Task objective
Once the line holding "Click the red Zamknij button" is found in the entries below, transcribe exactly every line up to and including the one holding "You are a computer-use agent. 773x532 pixels.", but leave out the pictures.

Extracted data
[Start of section]

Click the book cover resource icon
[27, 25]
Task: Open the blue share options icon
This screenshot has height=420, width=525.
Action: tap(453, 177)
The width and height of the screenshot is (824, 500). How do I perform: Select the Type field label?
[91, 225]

[End of section]
[Start of section]

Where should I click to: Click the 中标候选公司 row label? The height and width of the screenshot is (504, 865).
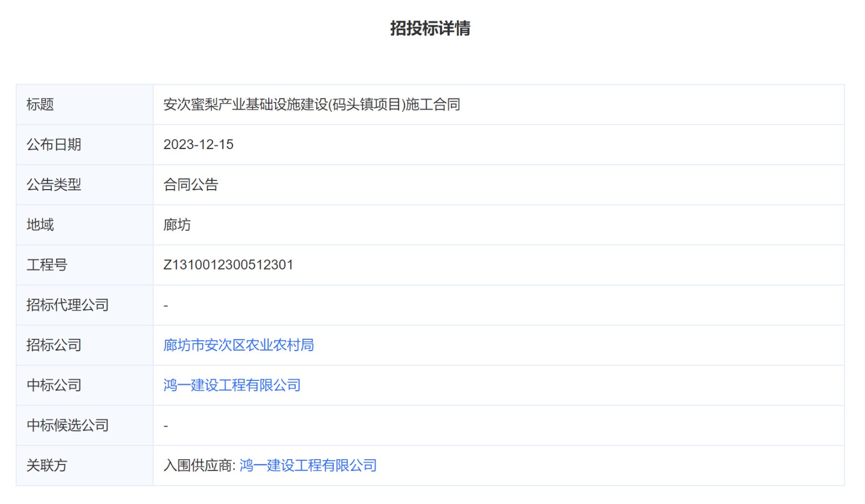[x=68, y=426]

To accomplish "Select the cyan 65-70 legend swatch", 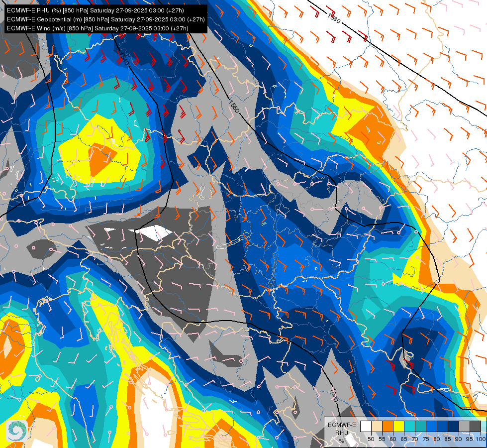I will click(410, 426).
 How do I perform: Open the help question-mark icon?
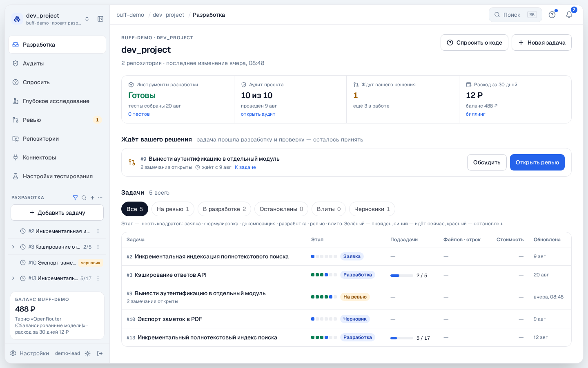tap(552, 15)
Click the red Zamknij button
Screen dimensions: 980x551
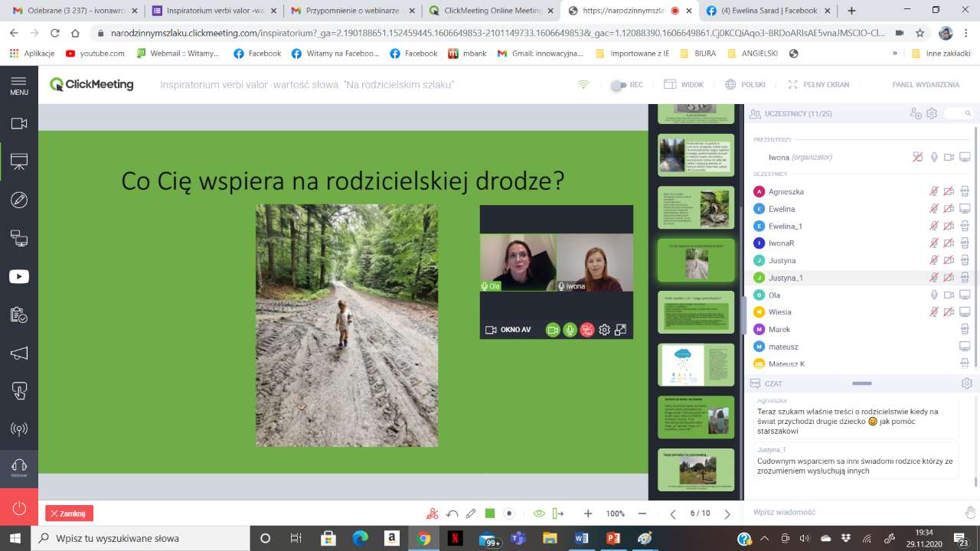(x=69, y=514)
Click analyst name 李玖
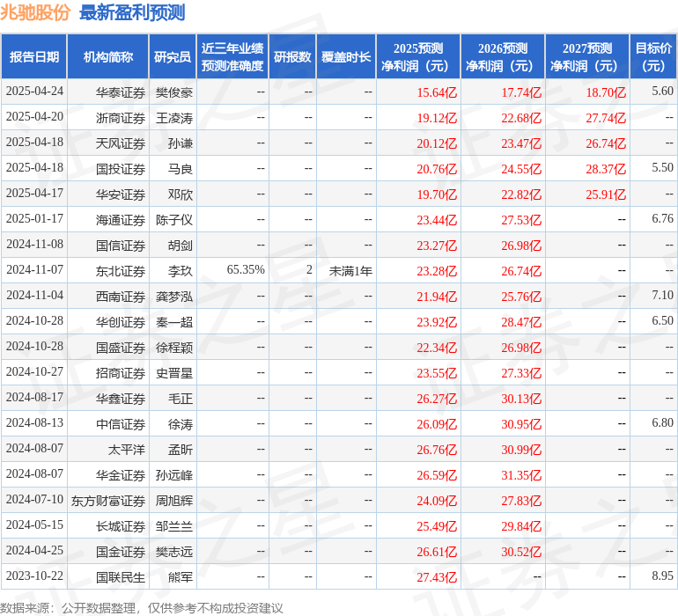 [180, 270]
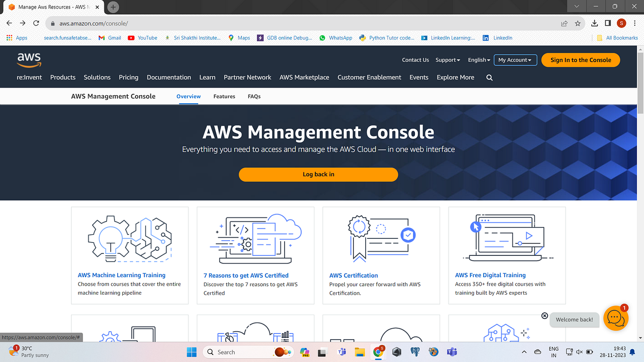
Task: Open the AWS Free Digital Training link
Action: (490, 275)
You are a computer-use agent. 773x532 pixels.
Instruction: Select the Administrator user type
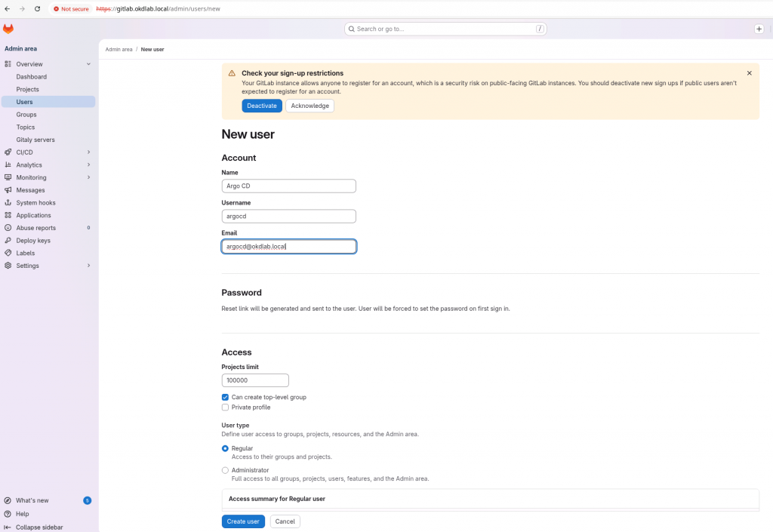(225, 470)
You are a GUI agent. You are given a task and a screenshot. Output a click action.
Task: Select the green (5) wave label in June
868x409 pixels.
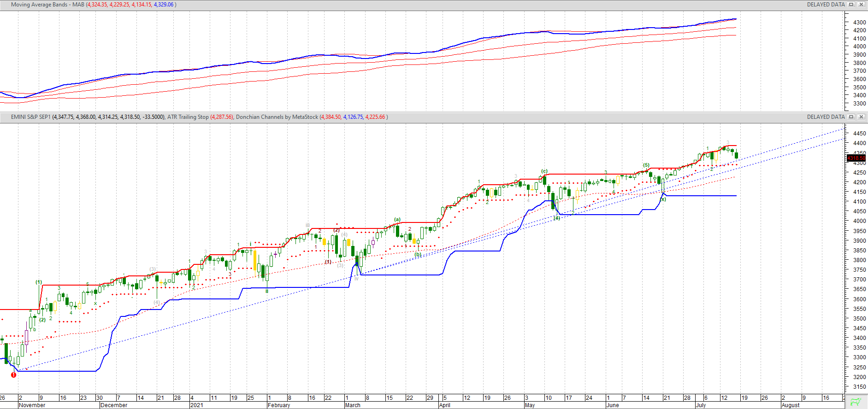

[End of section]
[Start of section]

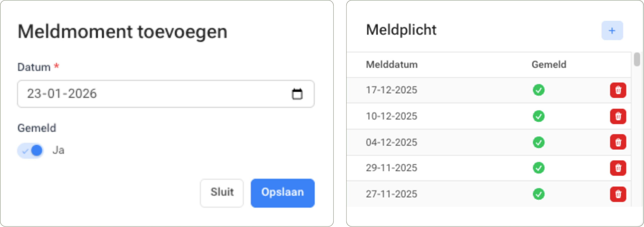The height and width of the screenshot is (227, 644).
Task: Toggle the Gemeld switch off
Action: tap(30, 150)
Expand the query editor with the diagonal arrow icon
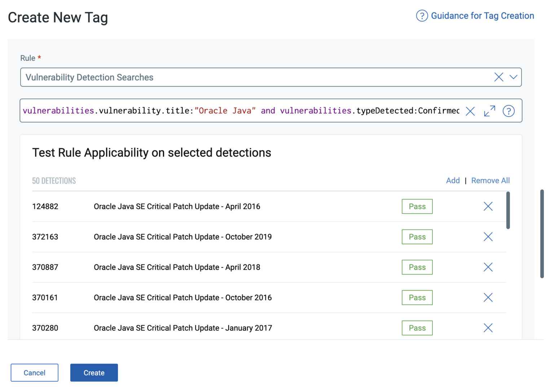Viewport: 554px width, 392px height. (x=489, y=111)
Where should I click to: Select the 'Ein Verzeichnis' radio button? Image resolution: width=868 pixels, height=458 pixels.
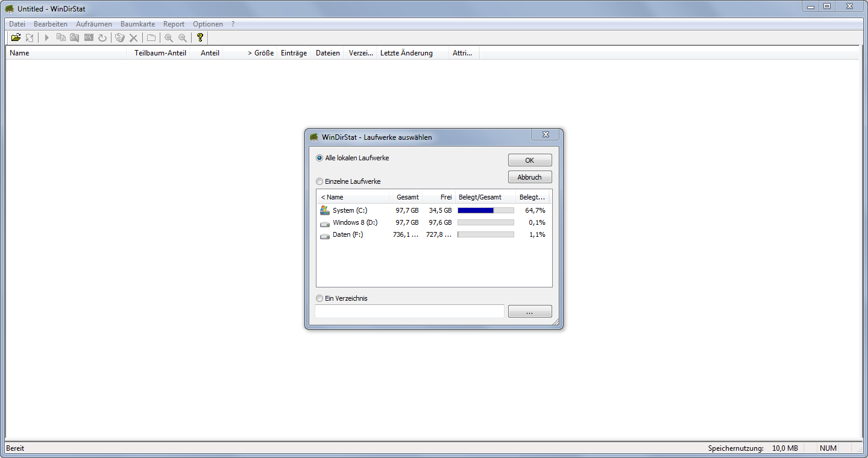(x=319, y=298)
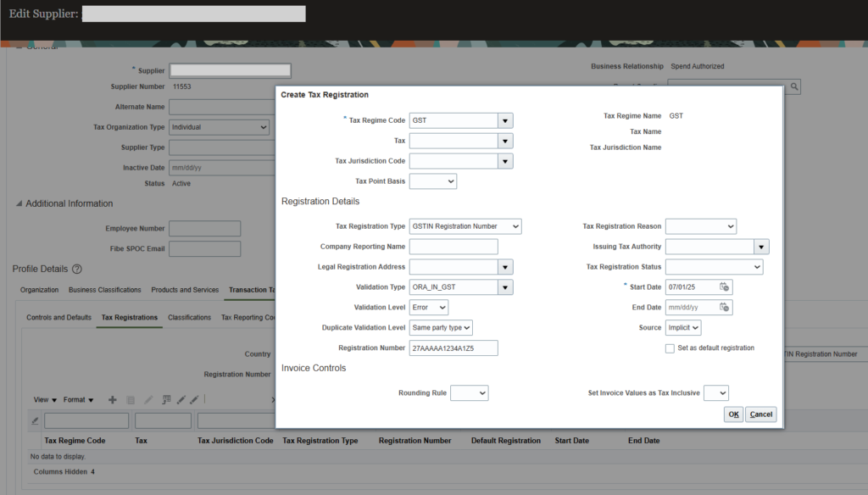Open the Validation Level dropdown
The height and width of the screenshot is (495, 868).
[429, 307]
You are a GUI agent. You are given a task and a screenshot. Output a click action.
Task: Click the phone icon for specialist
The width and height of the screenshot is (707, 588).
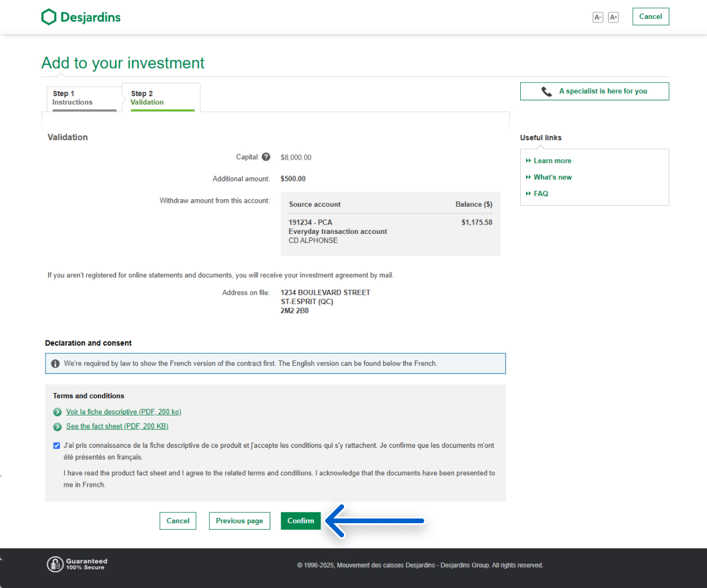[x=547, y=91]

[End of section]

Answer area
Click the red Zamknij button
Screen dimensions: 980x551
(x=69, y=514)
Click analyst name 李玖
 [180, 270]
Task: Open the AWS Free Digital Training link
Action: (490, 275)
You are a computer-use agent. 773x532 pixels.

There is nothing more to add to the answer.